Please copy out the data from the line containing "Instalação de sistema de alarme" down to the line containing "Tweetar (22, 448)", both of those lines included, keeping every character unchanged.

● **Record excerpts**:
========================================================================

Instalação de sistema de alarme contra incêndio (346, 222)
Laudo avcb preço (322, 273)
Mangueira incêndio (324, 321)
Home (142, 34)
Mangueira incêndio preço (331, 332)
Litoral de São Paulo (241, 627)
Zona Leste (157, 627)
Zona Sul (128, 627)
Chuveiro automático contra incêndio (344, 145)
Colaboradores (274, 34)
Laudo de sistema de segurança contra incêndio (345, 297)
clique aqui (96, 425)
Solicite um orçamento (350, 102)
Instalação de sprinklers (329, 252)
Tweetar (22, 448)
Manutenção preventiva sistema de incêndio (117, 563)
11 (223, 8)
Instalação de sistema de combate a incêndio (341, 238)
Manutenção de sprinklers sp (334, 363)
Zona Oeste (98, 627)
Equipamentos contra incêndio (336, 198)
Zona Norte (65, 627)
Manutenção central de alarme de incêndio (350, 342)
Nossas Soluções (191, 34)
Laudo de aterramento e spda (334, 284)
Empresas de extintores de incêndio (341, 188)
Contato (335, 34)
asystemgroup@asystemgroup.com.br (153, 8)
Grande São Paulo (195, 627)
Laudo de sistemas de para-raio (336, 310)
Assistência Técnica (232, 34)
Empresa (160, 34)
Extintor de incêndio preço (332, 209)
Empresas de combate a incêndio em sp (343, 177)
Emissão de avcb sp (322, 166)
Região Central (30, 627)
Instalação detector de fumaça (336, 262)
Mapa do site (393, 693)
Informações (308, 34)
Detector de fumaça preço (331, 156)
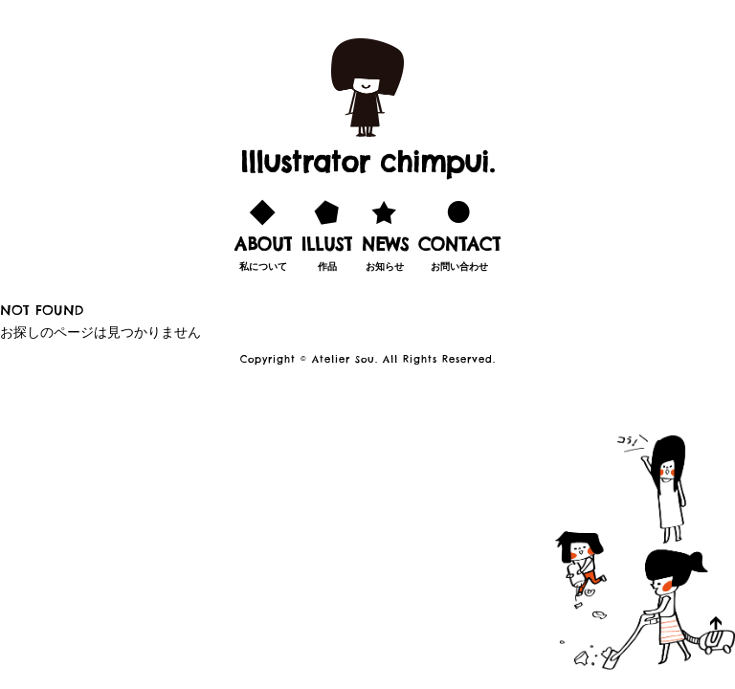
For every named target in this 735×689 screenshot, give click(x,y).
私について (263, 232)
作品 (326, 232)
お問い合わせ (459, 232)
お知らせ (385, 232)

========================================================================

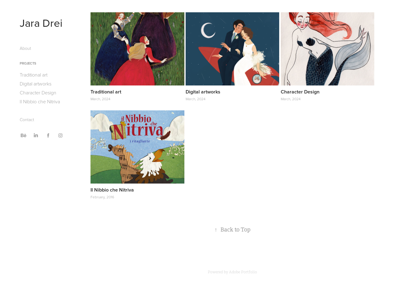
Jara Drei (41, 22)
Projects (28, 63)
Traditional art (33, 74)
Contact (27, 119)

========================================================================

● **Response to this task**:
Instalação de sistema de alarme contra incêndio (346, 222)
Laudo avcb preço (322, 273)
Mangueira incêndio (324, 321)
Home (142, 34)
Mangueira incêndio preço (331, 332)
Litoral de São Paulo (241, 627)
Zona Leste (157, 627)
Zona Sul (128, 627)
Chuveiro automático contra incêndio (344, 145)
Colaboradores (274, 34)
Laudo de sistema de segurança contra incêndio (345, 297)
clique aqui (96, 425)
Solicite um orçamento (350, 102)
Instalação de sprinklers (329, 252)
Tweetar (22, 448)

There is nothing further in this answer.